1. A plate fin heat exchanger including at least two opposed plates defining, at least in part, a duct for the passage of a fluid, a plurality of strip fins within the duct interconnecting the two opposed plates, the edge of some at least of the fins adjacent the inlet to the duct and between the regions of connection between the fins and the plates being recessed for at least a portion of its length so as to lie within the duct.

2. A heat exchanger as claimed in Claim 1 in which the plurality of fins are integral in the form of a corrugation, the edge of the corrugation being recessed.

3. A heat exchanger as claimed in Claim 1 or Claim 2 in which the fins are formed of a material having a thickness less than 0.012 inch.

4. A heat exchanger as claimed in Claim 3 in which the thickness is in the range 0.002 to 0.008 inch, preferably 0.006 to 0.010 inch.

5. A heat exchanger as claimed in any one of claims 1 to 4 in which the fin material is chosen from the group aluminium, aluminium alloys, copper and copper alloys.

6. A heat exchanger as claimed in Claim 5 in which the fins and plates are made from aluminium or an aluminium alloy and are brazed together.

7. A heat exchanger as claimed in any one of Claims 1 to 6 in which the recess is in the central regions of the fin, and the distal regions of the fin being unrecessed.

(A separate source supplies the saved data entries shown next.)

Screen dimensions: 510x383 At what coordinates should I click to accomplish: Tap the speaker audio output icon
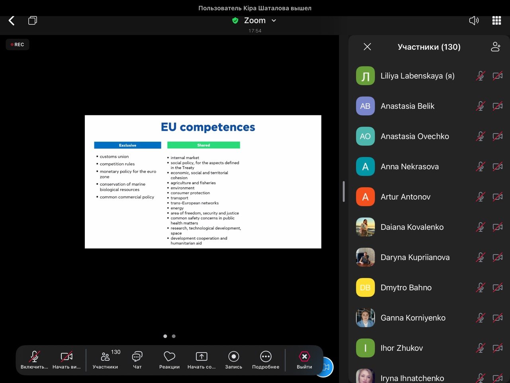(474, 21)
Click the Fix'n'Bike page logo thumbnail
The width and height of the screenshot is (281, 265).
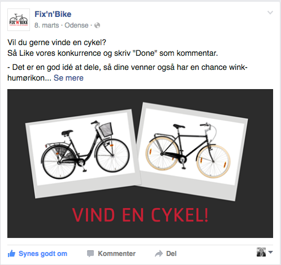[19, 20]
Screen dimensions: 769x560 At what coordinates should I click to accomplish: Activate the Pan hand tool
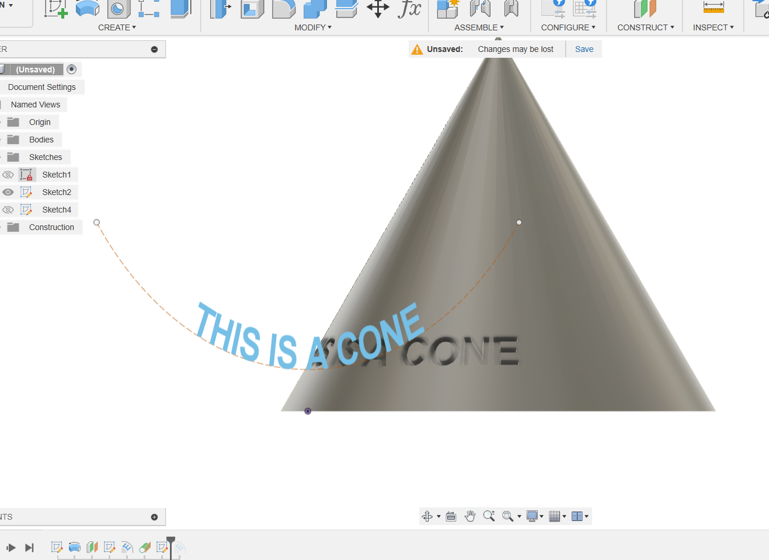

8. A heat exchanger as claimed in any one of Claims 1 to 6 in which the recess extends substantially from the edges of the fin adjacent the plates abutting both sides of the fin.

9. A heat exchanger as claimed in any one of Claims 1 to 8 in which recess is partcircular or part-sinusoidal in shape or is formed with straight or curved sides.

10. A heat exchanger as claimed in Claim 8 or Claim 9 in which the recess is symmetrical or asymmetrical.

11. A heat exchanger as claimed in any one of Claims 7 to 10 in which the recess is formed from the preformed fins.

12. A heat exchanger as claimed in Claim 11 in which the recess is spark eroded.

13. A heat exchanger as claimed in Claim 11 in which the recess is machined from the formed fins.

14. A heat exchanger as claimed in Claim 13 in which the fins are supported during the machining operation.

15. A heat exchanger as claimed in Claim 14 in which the support is wax, the wax being melted out after the recess has been machined.

16. A heat exchanger as claimed in any one of Claims 7 to 10 in which the recess

is formed prior to assembly of the fins and plates.

17. A heat exchanger as claimed in Claim 16 in which the recesses are formed by cutting or stamping the recesses out of the material from which the fins are formed.

18. A heat exchanger as claimed in any one of Claims 1 to 17 including a plurality of ducts formed by three or more plates some or all of the ducts having a plurality of recessed edge fins.

19. A plate fin heat exchanger substantially as herein described with reference to and as illustrated by Figures 6 to 12 inclusive of the drawings accompanying the Provisional Specification.